◆ **TEXT SECTION**:
+--

The Importance of Recruitment and Retention in Small Businesses
SMEs need to think differently about recruitment, retention and untapped workforces if they want to combat skill shortages.
The Great Resignation, the freeze on immigration and the push for growth to meet industries’ market demands have led to a much-publicised hole in the labour market. The Australian Bureau of Statistics reports 480,100 vacant positions in May this year, an 111 per cent increase from February 2020. So what can smaller businesses do to attract and retain talent?
Become a best-in-industry magnet
Angus Dorney is the co-CEO of digital product design and engineering company Kablamo and is in the eye of the skillsshortage storm – digital talent has long been in high demand.
He says experts attract the top candidates. Kablamo, which has 65 employees, has technology leaders known for excellence on its team and that “has a gravitational effect on other talent who are keen to work with them”.
Create own-brand headhunters
Kablamo offers its employees “a referral bonus when we hire people they’ve recommended and they pass probation”. Staff satisfaction is now the company’s secret sauce for talent acquisition and endorsements account for the majority of its successful new hires.
Go the extra mile for your staff
When a team member had to relocate to Canada but wanted to stay with Kablamo, the company sped up its launch in North America, which opened up opportunities for existing and prospective staff.
Encourage and train existing staff
Canberra-based Capital Brewing has about 80 staff across its brewery, two tap rooms and Sydney office. The craftbrew boom means trained brewers are scarce so Capital nurtures connections between its hospitality crews and brew teams. Tap-room staff work in the room where the beer is produced and the brewers tell them how the beer is made, says managing director Laurence Kain. The knowledge-infused workplace brings out potential brewers from the hospitality staff. A training and assessment program is offered to the would-be brewers and candidates are paid to take the online Institute of Brewing and Distilling course.
Appeal to the whole talent pool
Taking the bias out of recruitment helps alleviate skill shortages. Hyne Timber produces and supplies timber and has more than 700 employees. It began diversifying its recruiting process almost five years ago and about 15 per cent of vacancies have been filled by women in its previously “manned” main plant.
Some of the changes Hyne made in how it recruits staff include using genderneutral language in job advertisements, sending team members to shopping centres and schools to talk to men and women about their prospects in the timber industry and assessing candidates by panels that are 50 per cent women.
Cultivating a diversity of thought and process in hiring, says Alison Newman, Hyne’s general manager of people and culture, “helps us to make the best decisions we can”.

+--

◆ **AVAILABLE DATA**:
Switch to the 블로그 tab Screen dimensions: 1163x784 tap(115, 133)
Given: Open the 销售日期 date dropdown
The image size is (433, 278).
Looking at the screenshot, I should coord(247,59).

+--

◆ **WORK INSTRUCTIONS**:
**a.** Translate into Spanish this sentence from the article on recruitment and retention in small businesses: "Taking the bias out of recruitment helps alleviate skill shortages."
**b.** List every section heading that appears under the title of the article on recruitment and retention in small businesses.

◆ **SOLUTIONS BELOW**:
**a.** Eliminar el sesgo de la contratación ayuda a paliar la escasez de competencias.

**b.**
- Become a best-in-industry magnet
- Create own-brand headhunters
- Go the extra mile for your staff
- Encourage and train existing staff
- Appeal to the whole talent pool